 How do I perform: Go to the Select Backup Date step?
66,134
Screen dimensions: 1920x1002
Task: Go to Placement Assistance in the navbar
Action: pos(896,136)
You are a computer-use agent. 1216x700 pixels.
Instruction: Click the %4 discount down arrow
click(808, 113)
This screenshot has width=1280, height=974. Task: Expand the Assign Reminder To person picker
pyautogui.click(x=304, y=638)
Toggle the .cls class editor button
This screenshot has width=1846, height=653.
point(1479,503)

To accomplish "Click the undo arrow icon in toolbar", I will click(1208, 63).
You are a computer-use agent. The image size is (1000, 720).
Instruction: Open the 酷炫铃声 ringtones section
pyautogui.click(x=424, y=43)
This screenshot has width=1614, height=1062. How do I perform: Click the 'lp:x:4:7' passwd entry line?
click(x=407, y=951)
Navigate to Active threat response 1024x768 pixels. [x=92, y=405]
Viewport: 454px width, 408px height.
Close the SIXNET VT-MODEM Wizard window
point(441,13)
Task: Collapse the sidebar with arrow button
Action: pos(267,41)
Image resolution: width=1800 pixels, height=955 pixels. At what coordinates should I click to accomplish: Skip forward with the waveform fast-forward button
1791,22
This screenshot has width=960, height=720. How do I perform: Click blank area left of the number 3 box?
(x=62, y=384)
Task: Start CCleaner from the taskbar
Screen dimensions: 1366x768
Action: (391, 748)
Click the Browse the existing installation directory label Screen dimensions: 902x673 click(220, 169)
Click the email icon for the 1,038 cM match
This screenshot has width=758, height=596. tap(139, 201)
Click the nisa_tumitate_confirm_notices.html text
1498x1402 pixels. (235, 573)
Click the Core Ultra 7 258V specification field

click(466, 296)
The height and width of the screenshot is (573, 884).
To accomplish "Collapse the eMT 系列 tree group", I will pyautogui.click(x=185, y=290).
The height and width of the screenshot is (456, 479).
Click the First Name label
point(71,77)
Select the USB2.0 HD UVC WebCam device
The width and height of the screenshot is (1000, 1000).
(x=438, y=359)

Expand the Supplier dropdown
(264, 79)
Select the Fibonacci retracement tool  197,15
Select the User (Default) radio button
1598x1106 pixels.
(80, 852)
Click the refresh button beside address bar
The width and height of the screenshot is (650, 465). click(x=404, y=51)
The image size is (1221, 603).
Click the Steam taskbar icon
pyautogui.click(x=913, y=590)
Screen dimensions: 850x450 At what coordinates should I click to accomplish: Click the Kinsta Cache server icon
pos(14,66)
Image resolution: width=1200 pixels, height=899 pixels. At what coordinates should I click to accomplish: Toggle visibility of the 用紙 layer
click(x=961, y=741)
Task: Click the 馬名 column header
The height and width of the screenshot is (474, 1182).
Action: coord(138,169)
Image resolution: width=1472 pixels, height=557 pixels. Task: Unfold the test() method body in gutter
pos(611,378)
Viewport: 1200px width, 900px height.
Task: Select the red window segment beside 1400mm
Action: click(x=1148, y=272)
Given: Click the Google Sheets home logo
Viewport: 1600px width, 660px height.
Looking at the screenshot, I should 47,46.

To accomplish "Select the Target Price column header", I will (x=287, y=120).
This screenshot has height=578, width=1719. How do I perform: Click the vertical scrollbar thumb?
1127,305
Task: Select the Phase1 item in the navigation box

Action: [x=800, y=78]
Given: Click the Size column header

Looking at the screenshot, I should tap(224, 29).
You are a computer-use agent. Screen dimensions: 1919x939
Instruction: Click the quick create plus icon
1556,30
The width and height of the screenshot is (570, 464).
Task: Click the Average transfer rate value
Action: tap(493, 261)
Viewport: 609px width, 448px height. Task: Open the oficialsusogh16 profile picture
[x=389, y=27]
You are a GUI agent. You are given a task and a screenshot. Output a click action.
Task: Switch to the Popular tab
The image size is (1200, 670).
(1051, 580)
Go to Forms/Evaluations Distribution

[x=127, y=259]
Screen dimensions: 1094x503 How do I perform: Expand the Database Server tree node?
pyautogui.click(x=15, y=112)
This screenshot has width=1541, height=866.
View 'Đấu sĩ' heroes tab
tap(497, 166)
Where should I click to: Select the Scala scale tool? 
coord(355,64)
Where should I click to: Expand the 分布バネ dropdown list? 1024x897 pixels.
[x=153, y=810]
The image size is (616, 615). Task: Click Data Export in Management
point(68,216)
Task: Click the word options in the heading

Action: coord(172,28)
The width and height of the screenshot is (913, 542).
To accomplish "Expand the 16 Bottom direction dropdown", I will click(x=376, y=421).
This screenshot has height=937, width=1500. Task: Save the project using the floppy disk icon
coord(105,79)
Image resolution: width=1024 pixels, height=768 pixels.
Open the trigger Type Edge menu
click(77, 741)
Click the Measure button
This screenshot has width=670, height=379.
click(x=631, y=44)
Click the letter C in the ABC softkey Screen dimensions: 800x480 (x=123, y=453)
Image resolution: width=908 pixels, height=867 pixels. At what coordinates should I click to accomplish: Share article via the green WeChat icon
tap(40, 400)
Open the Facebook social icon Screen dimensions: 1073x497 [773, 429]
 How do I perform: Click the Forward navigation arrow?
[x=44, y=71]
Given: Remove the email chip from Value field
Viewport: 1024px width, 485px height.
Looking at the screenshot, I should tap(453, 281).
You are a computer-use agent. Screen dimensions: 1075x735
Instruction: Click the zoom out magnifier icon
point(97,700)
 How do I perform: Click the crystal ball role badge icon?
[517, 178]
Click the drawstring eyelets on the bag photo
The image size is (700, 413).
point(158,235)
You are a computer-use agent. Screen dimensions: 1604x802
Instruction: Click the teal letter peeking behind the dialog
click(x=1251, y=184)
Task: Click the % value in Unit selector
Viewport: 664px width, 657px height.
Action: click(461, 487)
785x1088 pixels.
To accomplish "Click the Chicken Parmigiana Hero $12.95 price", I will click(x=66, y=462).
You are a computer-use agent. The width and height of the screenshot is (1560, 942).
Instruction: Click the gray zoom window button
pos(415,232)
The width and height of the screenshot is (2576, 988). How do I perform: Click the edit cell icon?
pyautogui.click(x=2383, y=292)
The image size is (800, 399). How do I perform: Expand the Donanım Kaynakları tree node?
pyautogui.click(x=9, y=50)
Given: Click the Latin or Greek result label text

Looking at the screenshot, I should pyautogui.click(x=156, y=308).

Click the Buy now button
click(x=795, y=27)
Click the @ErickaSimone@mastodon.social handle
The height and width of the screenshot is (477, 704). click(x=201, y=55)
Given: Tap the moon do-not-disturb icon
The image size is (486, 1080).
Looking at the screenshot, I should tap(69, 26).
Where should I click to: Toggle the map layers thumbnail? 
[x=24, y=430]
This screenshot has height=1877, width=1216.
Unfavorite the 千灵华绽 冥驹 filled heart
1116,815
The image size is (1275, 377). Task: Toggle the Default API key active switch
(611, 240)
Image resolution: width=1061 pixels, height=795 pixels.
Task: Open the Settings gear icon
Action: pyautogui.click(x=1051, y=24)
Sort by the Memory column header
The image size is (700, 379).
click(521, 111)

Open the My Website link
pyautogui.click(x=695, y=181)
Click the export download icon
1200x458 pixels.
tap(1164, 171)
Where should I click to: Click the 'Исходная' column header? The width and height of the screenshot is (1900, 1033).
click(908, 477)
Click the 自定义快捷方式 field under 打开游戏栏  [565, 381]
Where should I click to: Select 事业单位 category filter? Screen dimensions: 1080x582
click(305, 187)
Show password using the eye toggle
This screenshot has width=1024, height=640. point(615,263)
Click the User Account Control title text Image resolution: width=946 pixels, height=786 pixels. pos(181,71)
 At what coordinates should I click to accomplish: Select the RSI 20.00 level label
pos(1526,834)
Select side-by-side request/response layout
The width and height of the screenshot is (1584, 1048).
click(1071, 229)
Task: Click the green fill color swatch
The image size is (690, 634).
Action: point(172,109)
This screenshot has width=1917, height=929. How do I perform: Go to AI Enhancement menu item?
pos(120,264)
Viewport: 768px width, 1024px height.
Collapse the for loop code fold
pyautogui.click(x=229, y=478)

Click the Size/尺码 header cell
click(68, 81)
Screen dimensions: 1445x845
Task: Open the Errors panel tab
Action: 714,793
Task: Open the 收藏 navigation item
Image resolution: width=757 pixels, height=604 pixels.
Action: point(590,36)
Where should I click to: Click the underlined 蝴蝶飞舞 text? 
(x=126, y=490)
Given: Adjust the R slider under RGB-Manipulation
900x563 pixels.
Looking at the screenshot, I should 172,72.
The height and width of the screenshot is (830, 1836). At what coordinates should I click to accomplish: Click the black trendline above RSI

========================================

> _Your task_: All lines from the listing above that include "response" should be shown.

> _Answer for this exercise_:
Navigate to Active threat response 1024x768 pixels. [x=92, y=405]
Select side-by-side request/response layout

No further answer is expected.